Work item:
Look through the records that follow. Copy every line containing the word "computer".

Excerpted data:
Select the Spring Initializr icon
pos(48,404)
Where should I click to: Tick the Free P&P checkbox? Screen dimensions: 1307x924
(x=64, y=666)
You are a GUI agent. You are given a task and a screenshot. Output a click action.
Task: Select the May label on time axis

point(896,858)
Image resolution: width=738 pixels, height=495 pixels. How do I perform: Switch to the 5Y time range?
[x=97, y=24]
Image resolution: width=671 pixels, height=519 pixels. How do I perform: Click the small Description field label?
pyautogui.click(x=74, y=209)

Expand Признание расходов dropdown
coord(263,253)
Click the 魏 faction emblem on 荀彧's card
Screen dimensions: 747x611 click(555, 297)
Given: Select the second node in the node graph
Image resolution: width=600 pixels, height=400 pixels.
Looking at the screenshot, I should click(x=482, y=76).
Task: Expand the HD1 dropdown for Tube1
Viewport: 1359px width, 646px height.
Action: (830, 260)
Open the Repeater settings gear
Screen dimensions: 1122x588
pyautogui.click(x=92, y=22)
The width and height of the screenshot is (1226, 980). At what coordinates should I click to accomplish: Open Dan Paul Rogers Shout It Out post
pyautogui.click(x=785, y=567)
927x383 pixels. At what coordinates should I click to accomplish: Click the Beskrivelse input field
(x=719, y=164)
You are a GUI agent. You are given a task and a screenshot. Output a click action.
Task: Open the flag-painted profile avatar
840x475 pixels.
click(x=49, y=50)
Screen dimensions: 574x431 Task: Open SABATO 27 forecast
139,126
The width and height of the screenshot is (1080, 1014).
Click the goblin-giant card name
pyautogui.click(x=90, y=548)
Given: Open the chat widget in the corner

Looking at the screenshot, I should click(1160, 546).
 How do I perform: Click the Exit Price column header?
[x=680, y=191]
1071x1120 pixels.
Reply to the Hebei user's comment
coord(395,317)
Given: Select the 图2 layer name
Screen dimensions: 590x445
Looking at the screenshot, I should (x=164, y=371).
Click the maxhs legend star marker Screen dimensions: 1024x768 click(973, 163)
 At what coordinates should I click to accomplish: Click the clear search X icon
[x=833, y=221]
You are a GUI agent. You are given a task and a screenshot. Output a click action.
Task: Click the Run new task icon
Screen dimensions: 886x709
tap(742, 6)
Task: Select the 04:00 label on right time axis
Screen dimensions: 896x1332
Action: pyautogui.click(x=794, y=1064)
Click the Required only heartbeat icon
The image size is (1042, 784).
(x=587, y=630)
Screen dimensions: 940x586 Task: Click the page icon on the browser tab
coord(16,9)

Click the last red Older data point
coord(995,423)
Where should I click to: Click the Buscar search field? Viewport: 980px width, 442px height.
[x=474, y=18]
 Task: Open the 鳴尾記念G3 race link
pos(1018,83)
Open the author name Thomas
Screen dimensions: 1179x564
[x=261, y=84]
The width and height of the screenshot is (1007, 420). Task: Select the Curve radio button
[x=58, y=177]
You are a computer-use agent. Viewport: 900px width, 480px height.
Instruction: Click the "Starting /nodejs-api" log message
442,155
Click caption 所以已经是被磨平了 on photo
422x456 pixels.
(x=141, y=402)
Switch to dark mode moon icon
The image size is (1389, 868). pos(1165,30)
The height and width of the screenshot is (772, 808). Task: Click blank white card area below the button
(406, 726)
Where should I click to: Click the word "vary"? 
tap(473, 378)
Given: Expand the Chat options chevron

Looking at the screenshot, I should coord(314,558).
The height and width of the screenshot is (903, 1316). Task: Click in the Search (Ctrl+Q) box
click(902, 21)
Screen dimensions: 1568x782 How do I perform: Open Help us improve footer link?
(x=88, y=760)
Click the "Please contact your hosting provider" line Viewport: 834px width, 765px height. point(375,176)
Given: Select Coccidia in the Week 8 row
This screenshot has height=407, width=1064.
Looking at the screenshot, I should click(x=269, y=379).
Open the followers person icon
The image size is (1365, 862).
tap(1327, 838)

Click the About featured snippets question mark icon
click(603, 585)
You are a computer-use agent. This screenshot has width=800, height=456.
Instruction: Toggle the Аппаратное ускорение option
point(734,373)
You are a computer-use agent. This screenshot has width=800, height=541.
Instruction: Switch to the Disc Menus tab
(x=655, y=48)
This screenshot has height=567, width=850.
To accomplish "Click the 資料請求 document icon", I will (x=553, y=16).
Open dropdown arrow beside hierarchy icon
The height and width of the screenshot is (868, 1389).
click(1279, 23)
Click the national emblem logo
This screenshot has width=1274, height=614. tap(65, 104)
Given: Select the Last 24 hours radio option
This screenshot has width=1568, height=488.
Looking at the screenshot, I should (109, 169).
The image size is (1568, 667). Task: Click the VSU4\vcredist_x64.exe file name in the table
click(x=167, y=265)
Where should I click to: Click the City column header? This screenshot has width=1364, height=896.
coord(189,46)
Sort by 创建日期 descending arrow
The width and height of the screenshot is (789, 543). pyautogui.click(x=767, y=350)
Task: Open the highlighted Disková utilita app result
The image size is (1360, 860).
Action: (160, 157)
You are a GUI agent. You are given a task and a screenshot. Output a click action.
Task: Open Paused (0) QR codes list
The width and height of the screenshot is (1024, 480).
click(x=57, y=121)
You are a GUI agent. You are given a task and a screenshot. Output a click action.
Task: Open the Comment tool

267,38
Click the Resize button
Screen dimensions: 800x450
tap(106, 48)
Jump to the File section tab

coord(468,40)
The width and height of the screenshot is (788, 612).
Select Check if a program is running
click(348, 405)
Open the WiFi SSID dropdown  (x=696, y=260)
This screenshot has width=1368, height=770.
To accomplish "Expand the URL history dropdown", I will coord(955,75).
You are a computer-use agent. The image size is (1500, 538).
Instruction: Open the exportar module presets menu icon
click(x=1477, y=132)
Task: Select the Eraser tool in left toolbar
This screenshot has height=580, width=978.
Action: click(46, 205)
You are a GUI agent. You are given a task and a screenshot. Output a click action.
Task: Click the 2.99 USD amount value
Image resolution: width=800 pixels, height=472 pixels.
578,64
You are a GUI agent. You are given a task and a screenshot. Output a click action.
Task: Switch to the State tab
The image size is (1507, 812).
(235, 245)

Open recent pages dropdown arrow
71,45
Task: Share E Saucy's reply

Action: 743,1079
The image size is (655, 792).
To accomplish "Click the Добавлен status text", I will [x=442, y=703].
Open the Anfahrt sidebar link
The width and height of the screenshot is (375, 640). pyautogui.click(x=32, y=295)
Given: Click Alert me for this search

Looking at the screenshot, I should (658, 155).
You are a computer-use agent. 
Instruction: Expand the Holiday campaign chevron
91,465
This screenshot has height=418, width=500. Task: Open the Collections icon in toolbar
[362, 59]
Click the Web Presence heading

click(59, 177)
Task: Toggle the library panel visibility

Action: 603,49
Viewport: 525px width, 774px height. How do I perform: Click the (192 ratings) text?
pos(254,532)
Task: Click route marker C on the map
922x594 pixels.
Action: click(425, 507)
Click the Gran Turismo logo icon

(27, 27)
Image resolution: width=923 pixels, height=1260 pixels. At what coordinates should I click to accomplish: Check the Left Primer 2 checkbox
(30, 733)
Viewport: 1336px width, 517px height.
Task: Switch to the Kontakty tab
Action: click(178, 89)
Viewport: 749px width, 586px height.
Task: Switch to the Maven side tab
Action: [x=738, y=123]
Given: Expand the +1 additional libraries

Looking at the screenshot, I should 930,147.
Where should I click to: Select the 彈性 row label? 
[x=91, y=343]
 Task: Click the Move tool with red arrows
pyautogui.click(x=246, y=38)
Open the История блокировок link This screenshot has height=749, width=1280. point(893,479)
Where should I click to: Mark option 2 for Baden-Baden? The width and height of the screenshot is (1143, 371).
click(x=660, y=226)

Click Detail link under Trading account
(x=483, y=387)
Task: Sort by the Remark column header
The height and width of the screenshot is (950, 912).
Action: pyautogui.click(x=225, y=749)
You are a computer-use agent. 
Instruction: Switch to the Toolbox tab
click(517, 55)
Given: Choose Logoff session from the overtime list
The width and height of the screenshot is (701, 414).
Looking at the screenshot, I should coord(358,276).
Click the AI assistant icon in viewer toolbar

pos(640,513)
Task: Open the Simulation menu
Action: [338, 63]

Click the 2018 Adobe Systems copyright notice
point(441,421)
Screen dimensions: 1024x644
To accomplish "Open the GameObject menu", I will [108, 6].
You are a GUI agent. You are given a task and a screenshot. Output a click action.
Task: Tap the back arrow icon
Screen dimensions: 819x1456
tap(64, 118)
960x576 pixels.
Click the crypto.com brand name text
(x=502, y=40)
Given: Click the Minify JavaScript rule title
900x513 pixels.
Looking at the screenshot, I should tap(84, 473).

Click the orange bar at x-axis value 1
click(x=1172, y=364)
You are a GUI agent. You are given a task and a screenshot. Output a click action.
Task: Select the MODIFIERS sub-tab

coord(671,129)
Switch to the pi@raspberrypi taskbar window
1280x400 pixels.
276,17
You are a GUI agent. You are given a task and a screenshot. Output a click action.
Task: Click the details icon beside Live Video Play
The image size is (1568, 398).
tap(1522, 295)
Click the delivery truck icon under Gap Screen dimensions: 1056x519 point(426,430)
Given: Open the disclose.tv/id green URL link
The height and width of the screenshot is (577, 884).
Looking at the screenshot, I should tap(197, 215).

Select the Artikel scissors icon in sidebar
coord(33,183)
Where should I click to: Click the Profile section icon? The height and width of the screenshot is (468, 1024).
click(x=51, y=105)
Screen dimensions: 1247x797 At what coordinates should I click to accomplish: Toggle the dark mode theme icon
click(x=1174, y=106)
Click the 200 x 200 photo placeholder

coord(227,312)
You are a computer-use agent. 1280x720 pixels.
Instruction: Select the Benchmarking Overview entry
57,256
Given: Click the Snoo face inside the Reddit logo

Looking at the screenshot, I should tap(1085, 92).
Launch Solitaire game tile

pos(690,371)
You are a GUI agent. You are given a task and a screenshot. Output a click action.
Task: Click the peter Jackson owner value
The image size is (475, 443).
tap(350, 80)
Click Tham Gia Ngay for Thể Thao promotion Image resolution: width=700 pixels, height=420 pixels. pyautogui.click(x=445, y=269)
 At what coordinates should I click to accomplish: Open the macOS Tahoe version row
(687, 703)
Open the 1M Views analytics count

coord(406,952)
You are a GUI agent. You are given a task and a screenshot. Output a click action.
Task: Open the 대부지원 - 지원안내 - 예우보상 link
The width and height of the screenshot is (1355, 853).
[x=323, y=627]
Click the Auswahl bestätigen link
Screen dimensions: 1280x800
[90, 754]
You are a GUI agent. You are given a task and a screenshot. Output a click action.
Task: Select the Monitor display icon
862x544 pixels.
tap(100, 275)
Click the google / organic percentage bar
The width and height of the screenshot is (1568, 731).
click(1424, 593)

Answer to the exercise:
You are a computer-use agent. Viewport: 900px width, 480px height.
You are a computer-use agent. This screenshot has width=800, height=456.
You are a computer-use agent. This screenshot has width=800, height=541.
You are a computer-use agent. The image size is (1500, 538).
You are a computer-use agent. 
You are a computer-use agent. 
You are a computer-use agent. 1280x720 pixels.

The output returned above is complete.